How to avoid that the default ingresscontroller serves routes of all projects when using router sharding in OpenShift 4.x
Issue
When configuring router sharing according to the documentation [0], it may be desired to serve specific namespaces only by specific ingress controllers. However, with the default configuration, the default ingress operator will still serve all services due to an absence of namespaceSelector
or routeSelector
configuration for this operator. Additionally, in environments which use hostNetwork
for the ingress operators, such as vSphere and Bare Metal, it is not possible to use network policies to block traffic from those operators due to [1].

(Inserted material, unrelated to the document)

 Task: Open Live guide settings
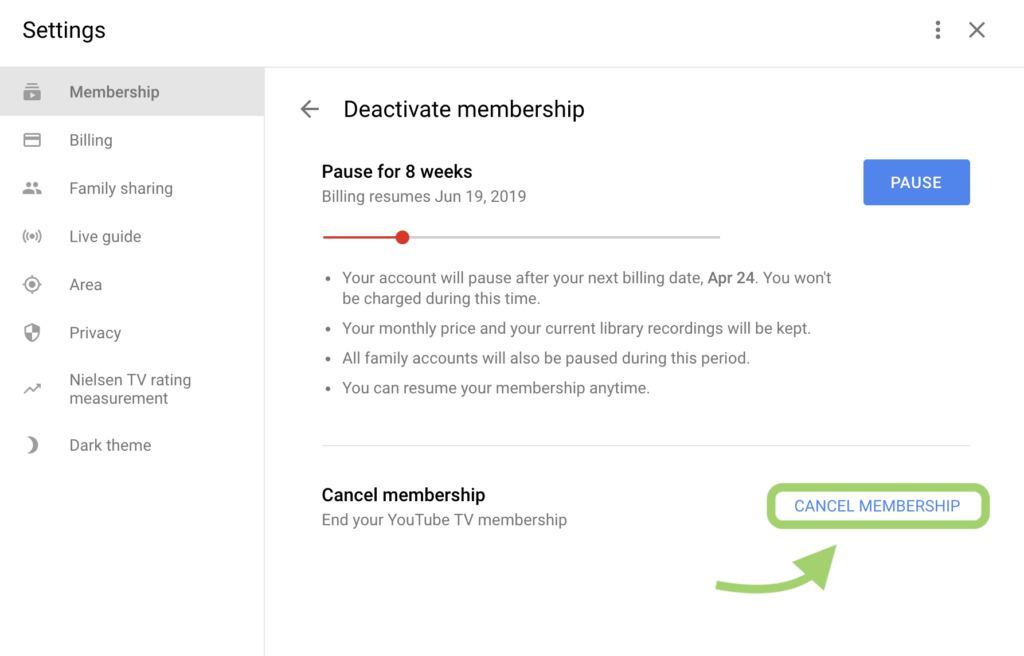click(132, 236)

For example, in an environment where fh.apps.cluster43.example.com
is hosted by the default ingress controller and fh.test1.cluster43.example.com
by the test1 ingress controller:
$ curl fh.apps.cluster43.example.com
Apache default
$ curl fh.test1.cluster43.example.com
Apache test1
$ getent hosts fh.apps.cluster43.example.com | awk '{print $1}'
172.16.0.207
$ getent hosts fh.test1.cluster43.example.com | awk '{print $1}'
172.16.0.224
In the above environment, an attacker could take advantage of this by changing the resolver and point it to the IP of the default ingress controller, using IP 172.16.0.207
(the default namespace's ingress controller):
$ curl -I fh.test1.cluster43.example.com --resolve fh.test1.cluster43.example.com:80:172.16.0.207 2>/dev/null | grep HTTP
HTTP/1.1 200 OK
$ curl fh.test1.cluster43.example.com --resolve fh.test1.cluster43.example.com:80:172.16.0.207 2>/dev/null
Apache test1
How can one avoid that the default ingress controller serves routes of all projects when using router sharding in OpenShift 4.x?
Network policy does not apply to the host network namespace. Pods with host networking enabled are unaffected by NetworkPolicy object rules.